I carried that fear with me for years. But as the layers of tissue in my stomach fused back together, as the physical pain subsided, and as my digestive system grew stronger, it felt like everyone around me was starting to forget the whole thing ever happened. I started to look more normal, so everyone assumed I felt normal and that I wanted to pretend the whole thing never happened.
I started talking about my scar — showing it to my family and friends like some sort of bizarre party trick — hoping they would recognize the fear behind my exhibition, that someone would have magic soothing words that could alleviate all my fears.
Instead, they would say things like, "Oh, it's not that bad," and "It's healing nicely." I understand why their first instinct was to try to make me feel better about my scar, but from my perspective, that was completely beside the point. There was nothing small about what I went through — my scar shouldn't be small, either.
There was nothing small about what I went through — my scar shouldn't be small, either.

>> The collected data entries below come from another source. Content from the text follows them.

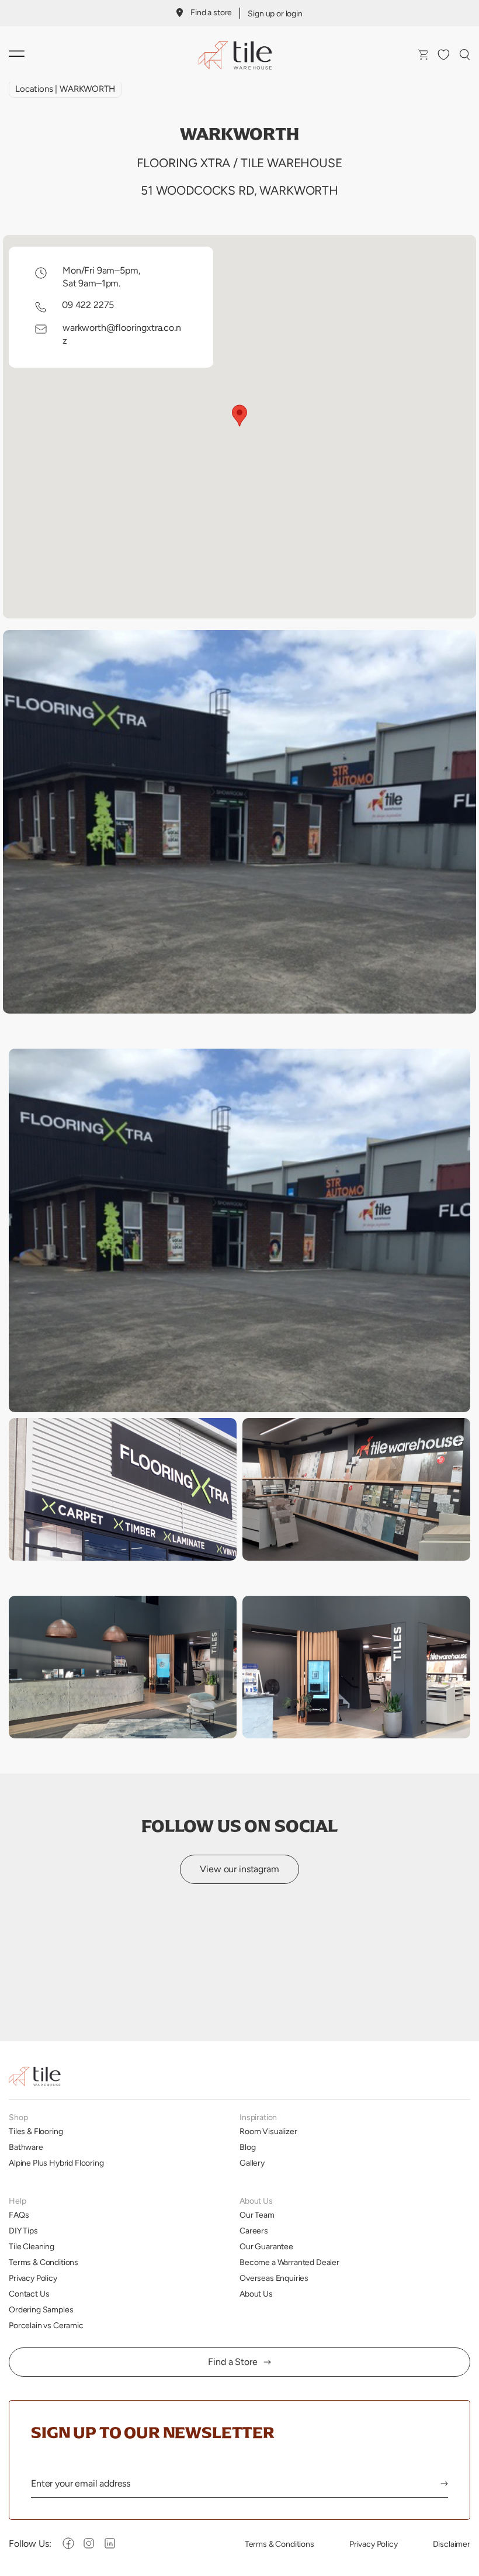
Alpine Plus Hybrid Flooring (56, 2162)
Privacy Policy (33, 2278)
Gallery (252, 2162)
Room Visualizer (268, 2131)
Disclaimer (451, 2544)
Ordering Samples (41, 2309)
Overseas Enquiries (273, 2278)
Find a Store (232, 2361)
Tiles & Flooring (36, 2131)
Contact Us (29, 2293)
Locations (34, 89)
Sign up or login (275, 13)
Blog (247, 2147)
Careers (253, 2230)
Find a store (211, 12)
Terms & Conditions (43, 2262)
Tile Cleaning (31, 2246)
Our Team (257, 2214)
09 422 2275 (88, 304)
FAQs (19, 2214)
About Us (256, 2293)
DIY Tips (23, 2230)
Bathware (26, 2147)
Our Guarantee (266, 2246)
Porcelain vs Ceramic (46, 2325)
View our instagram (239, 1869)
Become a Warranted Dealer (289, 2262)
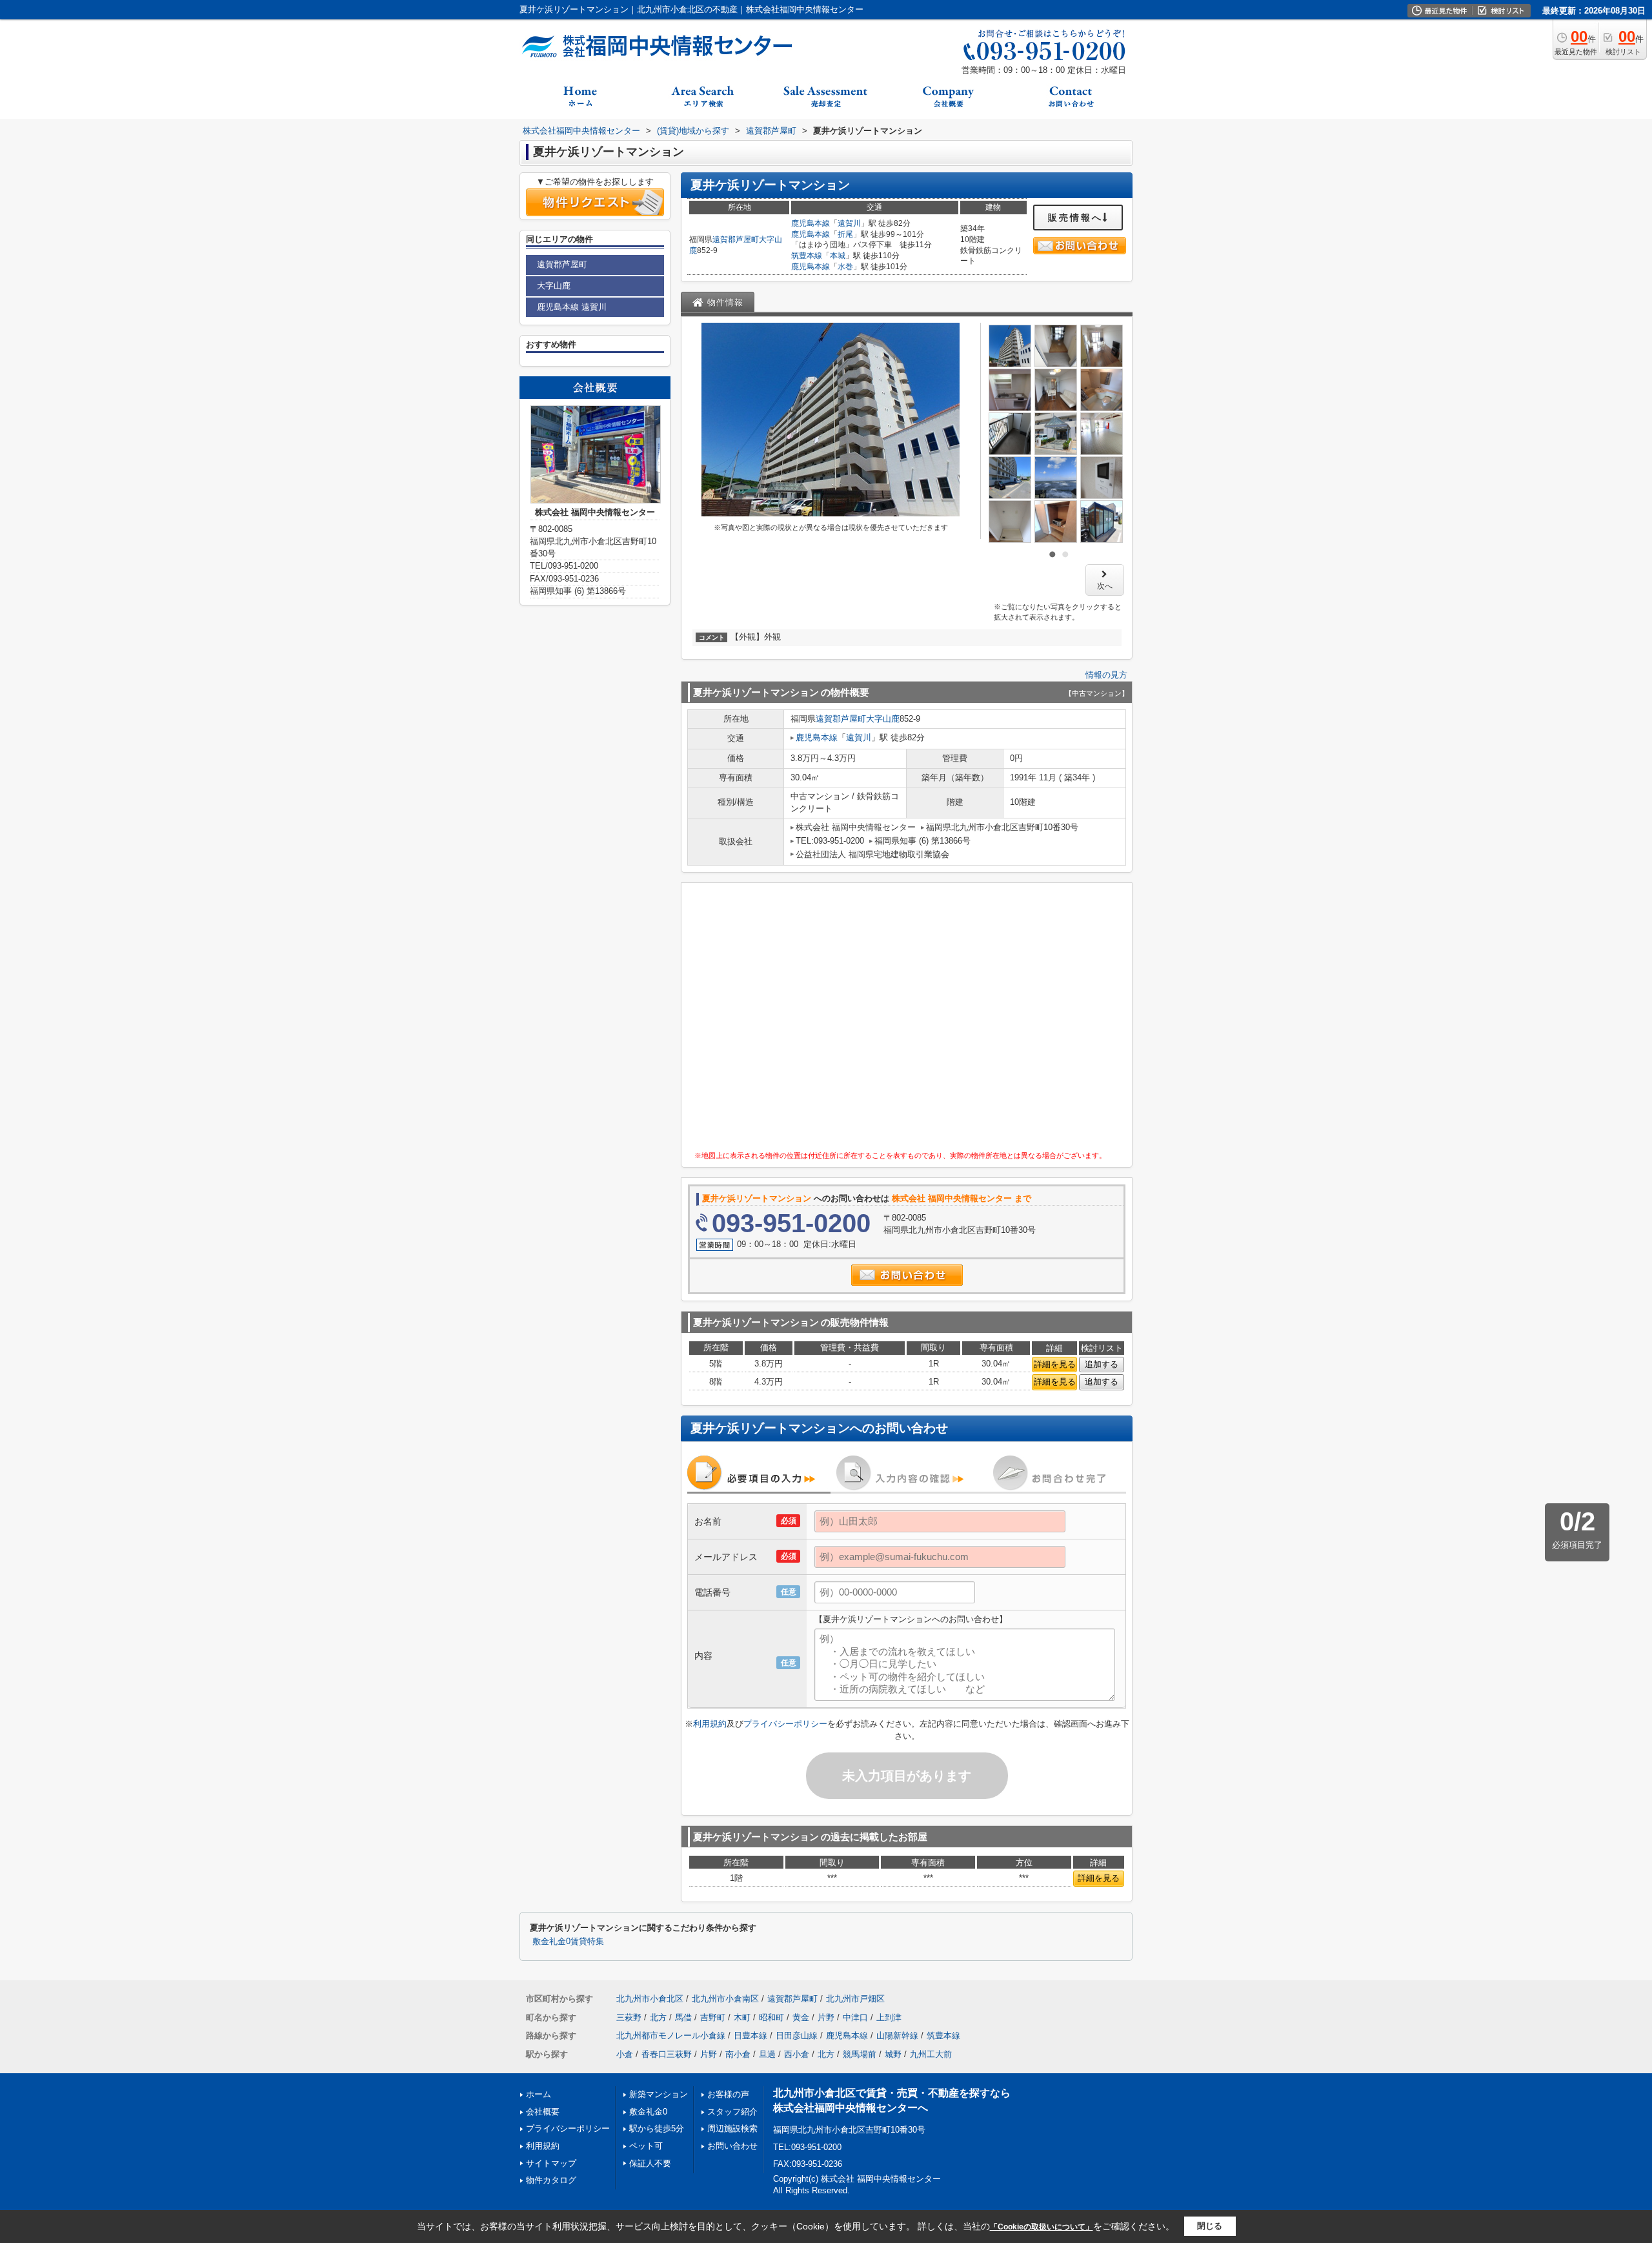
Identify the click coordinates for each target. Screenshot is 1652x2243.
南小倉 (737, 2054)
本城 (837, 255)
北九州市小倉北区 (649, 1999)
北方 (658, 2017)
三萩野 (628, 2017)
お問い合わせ (732, 2146)
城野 (893, 2054)
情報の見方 (1106, 675)
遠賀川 (849, 223)
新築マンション (658, 2094)
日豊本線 (750, 2035)
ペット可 (646, 2146)
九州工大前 (931, 2054)
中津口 (855, 2017)
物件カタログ (551, 2180)
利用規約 (710, 1724)
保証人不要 (650, 2163)
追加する (1101, 1364)
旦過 (767, 2054)
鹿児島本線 (810, 223)
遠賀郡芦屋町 (735, 239)
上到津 (889, 2017)
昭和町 (771, 2017)
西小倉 (796, 2054)
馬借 (683, 2017)
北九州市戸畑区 (855, 1999)
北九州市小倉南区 (725, 1999)
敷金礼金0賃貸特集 (568, 1941)
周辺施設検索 (732, 2128)
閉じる (1209, 2226)
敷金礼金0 (648, 2111)
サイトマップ (551, 2163)
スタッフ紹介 (732, 2111)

Pretending my surgeries never happened or were insignificant would be impossible, and I'm glad my scar doesn't let me do that. My medical scare and the surgeries that followed changed me in ways so fundamental that it's only right that there's a reminder permanently etched on my body.
It's not a battle wound, because I'm not the hero of the story. That honor belongs to the doctors and nurses who saved my life and helped me heal. Neither is it something to be ashamed of. It is simply part of the fabric of who I am now — someone who breaks into a cold sweat anytime I'm in a hospital but also feels overwhelming gratitude for simply being able to walk around the block without doubling over in pain. My scar is an accurate representation of who I am: perfectly imperfect.
I was actually disappointed when the surgeon told me I would have to keep my scar out of the sun (no bikinis) for the first year. I'd never had a particular affinity for the two-piece bathing suit, but I was determined to show the world that I wasn't embarrassed by my scar and wouldn't cover it up.
When the year passed and I could expose my scar to the sun, I did so proudly. Sure, I noticed when people stared at it, but I truly didn't care.
I can be vain about plenty of other things, but my scar is one thing I refuse to let myself feel self-conscious about. And why should I? At the end of the day, my scar says one thing and one thing only: I survived.